Inexoravelmente o existencialismo e a ausência de sentido são metaforicamente explorados em temas como "Olhem e Sorriem", como se ouve: "A minha alma partiu-se // como um vaso vazio" (…) "olha os cacos, absurdamente conscientes // mas conscientes de si mesmos // não conscientes deles". Em "Alienado", como o próprio nome indica, Morte Psíquica foca-se no tema do alienismo, que continua a ser explorado com o sucessor "Fado da Vertigem": "Quando olho para mim // não me percebo // tenho tanto a mania de sentir // que me extravio às vezes // ao sair, das próprias sensações que eu recebo". Já na música de despedida, "O Conforto do Desconforto", Sérgio Pereira arrasa com a temática da auto-aversão: "Meu cérebro faz lembrar descomunal jazigo // nem a vala comum encerra tanto morto // o tédio, fruto infeliz da incuriosidade // alcança as proporções da imortalidade".



No espectro sonoro esta tendência para o profundo descontentamento continua em vigor, embora pontualmente afagada pelo brilho luminoso do trabalho da guitarra.
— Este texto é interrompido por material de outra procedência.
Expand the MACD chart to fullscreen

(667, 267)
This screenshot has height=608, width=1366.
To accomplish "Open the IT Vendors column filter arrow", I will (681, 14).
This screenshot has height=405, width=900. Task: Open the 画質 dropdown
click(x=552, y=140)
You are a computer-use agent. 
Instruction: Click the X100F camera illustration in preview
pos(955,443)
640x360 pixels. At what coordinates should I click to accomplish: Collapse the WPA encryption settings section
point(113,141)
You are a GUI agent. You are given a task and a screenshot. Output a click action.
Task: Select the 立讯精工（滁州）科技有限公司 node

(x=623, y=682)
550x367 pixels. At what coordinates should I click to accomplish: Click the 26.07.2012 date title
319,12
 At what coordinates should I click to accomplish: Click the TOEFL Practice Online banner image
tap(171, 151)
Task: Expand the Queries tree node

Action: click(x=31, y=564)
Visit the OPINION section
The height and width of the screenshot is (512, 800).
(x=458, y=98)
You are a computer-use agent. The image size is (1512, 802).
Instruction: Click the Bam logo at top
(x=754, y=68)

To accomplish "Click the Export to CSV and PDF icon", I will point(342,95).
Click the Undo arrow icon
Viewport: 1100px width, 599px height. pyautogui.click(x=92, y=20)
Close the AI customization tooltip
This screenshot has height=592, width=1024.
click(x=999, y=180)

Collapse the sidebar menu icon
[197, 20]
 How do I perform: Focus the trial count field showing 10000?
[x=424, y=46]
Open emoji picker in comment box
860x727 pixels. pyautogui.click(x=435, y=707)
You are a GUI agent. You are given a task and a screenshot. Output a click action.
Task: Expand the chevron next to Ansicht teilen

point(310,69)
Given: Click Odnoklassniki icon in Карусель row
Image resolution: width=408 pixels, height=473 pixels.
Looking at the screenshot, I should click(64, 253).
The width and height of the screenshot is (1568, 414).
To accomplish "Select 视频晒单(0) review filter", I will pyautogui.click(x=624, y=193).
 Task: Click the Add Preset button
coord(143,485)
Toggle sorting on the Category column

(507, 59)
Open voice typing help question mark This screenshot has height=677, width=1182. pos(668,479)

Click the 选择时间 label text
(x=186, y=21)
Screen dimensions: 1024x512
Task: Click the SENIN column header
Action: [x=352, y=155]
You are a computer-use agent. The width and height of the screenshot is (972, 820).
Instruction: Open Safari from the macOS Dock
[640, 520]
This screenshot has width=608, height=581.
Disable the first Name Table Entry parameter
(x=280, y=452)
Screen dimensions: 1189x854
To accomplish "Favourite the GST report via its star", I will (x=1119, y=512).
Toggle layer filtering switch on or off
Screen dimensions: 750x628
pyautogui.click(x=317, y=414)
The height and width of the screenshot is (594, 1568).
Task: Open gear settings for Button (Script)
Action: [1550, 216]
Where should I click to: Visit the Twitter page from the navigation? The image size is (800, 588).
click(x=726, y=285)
Apesar disso, ao longo deste Suite Nº Zero é o lado monocromático que vigora em força, essencialmente ao nível das linhas de baixo que, na maioria das vezes, se sobrepõem ao ritmo orgânico produzido pela bateria. Ainda no campo da estética sonora, menção para os primeiros segundos de "Em Teu Sonho Acordado" a mostrar todo um lado semi-industrial e experimental face à abordagem usual da Morte Psíquica. O tema destaca-se essecialmente por se apresentar como uma excelente reinterpretação do tema original. Arriscar-me-ia a dizer que melhor que o original, que é coisa rara no "mundo das covers". 

Voltando à ideia inicial de que tão poucos artistas portugueses conseguem, no campo da vanguarda dark underground, atingir o equilíbrio harmonioso entre lírica e composição sonora, eis que Morte Psíquica volta a frisar que está aí com uma fórmula tão única e singular para iluminar almas em sufoco. Suite Nº Zero compila oito temas que coadunam, num disco moderno, uma estética ora clássica e revival, mas na essência sempre muito emotiva. Numa mensagem que permanecerá intemporal enquanto não se desacelerar o crescimento de expectativas irrealistas em vigor na sociedade atual, Morte Psíquica oferece um meio de extravio da realidade cruel num ponto de compreensão e conforto para as almas mais perdidas: a Suite Nº Zero.